Aşağıdaki listede "arrow" sözcüğünü içeren bütün satırları topla ve her birini tam olarak yaz.

----

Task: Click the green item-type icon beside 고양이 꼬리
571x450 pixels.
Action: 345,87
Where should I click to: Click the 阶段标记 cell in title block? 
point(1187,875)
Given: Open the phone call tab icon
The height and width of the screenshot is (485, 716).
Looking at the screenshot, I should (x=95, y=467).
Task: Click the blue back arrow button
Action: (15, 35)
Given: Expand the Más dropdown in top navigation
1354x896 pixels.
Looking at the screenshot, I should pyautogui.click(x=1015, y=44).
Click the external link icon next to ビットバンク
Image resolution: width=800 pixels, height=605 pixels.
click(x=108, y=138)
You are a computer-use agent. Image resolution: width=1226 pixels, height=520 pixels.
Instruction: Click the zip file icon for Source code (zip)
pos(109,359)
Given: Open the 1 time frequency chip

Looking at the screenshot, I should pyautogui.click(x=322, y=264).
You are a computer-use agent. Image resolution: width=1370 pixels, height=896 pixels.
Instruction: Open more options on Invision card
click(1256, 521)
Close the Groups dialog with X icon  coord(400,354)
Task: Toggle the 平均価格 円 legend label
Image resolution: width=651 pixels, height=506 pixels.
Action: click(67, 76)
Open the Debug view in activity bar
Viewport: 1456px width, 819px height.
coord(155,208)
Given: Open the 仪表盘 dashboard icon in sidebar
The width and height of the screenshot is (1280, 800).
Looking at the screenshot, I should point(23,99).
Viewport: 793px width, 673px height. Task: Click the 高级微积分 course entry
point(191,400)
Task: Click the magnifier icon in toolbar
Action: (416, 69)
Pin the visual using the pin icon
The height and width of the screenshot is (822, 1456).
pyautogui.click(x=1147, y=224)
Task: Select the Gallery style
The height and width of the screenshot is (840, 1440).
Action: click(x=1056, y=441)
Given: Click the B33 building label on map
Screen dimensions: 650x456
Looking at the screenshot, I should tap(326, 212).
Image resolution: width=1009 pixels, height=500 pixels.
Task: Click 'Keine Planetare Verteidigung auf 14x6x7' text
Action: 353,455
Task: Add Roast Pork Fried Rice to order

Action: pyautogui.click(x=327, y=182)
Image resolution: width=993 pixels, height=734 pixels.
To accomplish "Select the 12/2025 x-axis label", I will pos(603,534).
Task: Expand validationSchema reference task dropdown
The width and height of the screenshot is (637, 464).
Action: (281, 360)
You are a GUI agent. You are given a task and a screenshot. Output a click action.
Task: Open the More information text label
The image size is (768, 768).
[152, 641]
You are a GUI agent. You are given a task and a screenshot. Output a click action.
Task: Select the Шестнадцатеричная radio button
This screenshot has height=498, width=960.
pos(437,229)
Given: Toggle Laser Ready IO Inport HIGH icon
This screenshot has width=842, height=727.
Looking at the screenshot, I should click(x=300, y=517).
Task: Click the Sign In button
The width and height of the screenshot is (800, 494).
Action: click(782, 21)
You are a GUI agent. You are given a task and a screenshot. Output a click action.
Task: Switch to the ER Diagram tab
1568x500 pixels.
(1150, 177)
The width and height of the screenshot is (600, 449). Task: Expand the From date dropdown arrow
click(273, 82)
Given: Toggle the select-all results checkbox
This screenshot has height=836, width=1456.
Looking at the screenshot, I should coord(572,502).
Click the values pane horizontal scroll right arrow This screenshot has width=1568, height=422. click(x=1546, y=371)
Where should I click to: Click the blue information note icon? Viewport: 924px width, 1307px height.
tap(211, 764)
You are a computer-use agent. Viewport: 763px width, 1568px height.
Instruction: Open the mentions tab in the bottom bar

----

Sonuç ->
Task: Click the blue back arrow button
The width and height of the screenshot is (600, 449). Task: Expand the From date dropdown arrow
Click the values pane horizontal scroll right arrow This screenshot has width=1568, height=422. click(x=1546, y=371)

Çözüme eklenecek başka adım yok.